===== Data for the task =====
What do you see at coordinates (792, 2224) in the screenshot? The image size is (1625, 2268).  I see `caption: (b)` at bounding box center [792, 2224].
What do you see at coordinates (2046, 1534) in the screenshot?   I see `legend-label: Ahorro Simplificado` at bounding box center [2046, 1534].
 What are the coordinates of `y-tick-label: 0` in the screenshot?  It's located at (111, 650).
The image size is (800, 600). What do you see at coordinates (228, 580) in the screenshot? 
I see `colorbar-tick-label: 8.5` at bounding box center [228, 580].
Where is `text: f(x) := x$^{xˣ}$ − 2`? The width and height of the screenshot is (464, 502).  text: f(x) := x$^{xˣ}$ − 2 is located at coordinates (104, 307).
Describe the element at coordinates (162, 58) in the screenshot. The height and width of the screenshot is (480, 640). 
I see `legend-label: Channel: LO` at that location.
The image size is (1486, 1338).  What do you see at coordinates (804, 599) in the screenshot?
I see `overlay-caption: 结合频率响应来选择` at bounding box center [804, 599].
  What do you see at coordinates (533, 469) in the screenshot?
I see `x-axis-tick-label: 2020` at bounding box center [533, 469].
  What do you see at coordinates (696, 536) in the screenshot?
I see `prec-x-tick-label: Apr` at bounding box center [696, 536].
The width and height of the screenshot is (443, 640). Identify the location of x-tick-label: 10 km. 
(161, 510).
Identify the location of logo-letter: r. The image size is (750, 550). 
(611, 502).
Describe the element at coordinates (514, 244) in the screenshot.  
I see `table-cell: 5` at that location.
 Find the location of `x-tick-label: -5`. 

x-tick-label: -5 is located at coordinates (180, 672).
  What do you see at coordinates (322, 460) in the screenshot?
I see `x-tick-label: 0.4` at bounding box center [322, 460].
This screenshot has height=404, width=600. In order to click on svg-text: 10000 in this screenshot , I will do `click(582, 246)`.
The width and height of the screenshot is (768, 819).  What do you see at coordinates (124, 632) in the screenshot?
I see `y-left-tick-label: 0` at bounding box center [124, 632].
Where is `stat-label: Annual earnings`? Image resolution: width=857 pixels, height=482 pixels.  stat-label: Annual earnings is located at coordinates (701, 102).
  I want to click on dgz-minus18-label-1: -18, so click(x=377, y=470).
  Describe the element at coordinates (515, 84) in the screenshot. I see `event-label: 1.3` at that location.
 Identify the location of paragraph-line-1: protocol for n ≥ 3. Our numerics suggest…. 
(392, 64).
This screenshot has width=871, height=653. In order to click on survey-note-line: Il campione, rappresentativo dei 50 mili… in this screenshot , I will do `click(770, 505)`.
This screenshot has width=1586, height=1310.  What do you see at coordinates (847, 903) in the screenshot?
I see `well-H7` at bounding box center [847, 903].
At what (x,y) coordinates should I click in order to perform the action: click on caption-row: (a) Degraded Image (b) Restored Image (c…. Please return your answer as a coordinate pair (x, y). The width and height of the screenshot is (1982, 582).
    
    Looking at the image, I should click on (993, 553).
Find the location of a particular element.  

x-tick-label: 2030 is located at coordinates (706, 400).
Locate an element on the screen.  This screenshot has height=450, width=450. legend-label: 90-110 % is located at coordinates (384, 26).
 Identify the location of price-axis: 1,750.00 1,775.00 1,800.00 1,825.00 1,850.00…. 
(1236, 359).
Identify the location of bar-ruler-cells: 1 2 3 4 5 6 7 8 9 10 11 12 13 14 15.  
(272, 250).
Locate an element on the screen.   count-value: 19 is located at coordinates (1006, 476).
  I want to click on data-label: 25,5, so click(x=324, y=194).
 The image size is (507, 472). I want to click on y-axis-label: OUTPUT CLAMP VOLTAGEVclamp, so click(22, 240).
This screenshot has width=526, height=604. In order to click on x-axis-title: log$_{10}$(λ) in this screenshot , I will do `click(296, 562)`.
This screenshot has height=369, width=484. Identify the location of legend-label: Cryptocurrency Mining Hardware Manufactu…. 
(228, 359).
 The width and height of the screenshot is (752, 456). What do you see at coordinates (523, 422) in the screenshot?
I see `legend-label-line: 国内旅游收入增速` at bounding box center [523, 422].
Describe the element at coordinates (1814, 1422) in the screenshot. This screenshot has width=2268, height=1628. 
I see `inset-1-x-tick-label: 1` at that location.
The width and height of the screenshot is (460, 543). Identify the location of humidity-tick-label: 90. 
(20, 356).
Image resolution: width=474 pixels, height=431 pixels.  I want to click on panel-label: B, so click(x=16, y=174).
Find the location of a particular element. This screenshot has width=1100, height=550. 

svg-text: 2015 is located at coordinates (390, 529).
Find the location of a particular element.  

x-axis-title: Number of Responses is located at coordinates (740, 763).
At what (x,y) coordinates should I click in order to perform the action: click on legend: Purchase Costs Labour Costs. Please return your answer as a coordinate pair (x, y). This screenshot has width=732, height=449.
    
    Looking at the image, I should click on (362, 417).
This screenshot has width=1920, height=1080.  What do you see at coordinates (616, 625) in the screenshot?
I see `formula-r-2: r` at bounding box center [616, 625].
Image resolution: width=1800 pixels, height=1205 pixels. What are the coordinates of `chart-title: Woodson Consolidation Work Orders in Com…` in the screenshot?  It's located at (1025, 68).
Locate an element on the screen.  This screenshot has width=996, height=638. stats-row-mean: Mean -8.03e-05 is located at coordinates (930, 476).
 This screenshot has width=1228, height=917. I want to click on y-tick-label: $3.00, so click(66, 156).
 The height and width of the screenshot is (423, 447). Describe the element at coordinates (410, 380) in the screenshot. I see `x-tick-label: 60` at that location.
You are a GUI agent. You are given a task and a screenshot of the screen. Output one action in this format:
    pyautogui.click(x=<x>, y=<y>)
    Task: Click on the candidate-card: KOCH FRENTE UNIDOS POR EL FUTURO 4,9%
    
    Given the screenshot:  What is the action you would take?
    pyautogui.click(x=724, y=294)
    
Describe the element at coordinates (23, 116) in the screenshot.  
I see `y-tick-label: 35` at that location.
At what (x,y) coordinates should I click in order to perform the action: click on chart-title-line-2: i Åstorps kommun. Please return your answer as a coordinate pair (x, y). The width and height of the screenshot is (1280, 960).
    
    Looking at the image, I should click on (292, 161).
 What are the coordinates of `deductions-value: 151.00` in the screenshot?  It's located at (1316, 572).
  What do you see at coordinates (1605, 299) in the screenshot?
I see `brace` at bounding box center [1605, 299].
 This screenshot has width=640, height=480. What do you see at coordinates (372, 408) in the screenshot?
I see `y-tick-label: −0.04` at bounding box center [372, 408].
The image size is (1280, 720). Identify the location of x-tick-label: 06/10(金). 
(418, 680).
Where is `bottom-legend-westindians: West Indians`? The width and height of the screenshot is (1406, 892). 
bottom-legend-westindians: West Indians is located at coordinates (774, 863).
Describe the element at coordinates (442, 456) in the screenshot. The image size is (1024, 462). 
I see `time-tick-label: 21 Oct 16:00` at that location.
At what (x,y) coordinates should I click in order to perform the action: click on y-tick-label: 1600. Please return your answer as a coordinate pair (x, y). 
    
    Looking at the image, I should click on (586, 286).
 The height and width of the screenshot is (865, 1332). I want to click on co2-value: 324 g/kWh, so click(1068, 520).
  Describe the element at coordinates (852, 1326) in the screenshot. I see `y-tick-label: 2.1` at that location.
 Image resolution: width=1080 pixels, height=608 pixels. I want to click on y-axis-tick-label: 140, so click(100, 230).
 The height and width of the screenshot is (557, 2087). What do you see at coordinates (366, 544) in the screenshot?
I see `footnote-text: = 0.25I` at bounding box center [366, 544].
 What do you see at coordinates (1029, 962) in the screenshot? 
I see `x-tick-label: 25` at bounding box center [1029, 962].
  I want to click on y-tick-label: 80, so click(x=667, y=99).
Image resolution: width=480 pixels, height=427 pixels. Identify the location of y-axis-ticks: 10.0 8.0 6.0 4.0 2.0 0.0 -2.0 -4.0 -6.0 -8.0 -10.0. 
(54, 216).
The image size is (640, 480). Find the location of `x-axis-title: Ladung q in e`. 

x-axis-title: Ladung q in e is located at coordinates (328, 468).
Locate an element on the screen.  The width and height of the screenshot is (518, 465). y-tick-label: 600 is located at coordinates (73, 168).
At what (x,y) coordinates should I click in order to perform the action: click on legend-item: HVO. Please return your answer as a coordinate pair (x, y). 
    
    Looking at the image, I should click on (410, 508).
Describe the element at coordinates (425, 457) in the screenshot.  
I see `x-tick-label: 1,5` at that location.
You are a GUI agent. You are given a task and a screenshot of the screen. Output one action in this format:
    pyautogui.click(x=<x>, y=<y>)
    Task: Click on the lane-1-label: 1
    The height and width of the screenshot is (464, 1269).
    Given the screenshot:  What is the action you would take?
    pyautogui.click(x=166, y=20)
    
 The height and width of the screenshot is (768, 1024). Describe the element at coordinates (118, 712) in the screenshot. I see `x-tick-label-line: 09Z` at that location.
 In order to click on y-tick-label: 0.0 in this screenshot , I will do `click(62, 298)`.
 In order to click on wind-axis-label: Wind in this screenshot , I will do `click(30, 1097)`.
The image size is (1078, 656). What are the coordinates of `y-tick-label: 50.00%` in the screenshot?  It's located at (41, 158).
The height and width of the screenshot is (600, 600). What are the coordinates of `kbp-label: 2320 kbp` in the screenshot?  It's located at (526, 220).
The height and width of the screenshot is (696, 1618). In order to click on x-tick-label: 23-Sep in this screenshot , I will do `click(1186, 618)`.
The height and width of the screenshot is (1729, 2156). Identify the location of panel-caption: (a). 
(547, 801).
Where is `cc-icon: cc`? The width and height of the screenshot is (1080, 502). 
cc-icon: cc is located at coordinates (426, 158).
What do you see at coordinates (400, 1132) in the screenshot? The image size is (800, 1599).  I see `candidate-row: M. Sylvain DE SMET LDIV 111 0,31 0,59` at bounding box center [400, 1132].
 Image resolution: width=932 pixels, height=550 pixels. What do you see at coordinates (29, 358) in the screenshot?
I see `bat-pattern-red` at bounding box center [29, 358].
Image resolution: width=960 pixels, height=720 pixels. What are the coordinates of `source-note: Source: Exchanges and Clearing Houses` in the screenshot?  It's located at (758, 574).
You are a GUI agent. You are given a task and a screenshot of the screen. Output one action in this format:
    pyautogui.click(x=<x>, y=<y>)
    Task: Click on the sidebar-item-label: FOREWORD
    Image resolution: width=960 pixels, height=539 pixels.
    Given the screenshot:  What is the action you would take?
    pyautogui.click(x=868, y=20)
=====
#### Task requirements:
Convert the material above, from its first line through the line containing "center [228, 580].", into a Markdown table with columns "No." and "Entry". Put each line's position in "No." and the line's text in "Entry", leaving out blank lines.

#### Your solution:
| No. | Entry |
|---|---|
| 1 | What do you see at coordinates (792, 2224) in the screenshot? The image size is (1625, 2268).  I see `caption: (b)` at bounding box center [792, 2224]. |
| 2 | What do you see at coordinates (2046, 1534) in the screenshot?   I see `legend-label: Ahorro Simplificado` at bounding box center [2046, 1534]. |
| 3 |  What are the coordinates of `y-tick-label: 0` in the screenshot?  It's located at (111, 650). |
| 4 | The image size is (800, 600). What do you see at coordinates (228, 580) in the screenshot?  |
| 5 | I see `colorbar-tick-label: 8.5` at bounding box center [228, 580]. |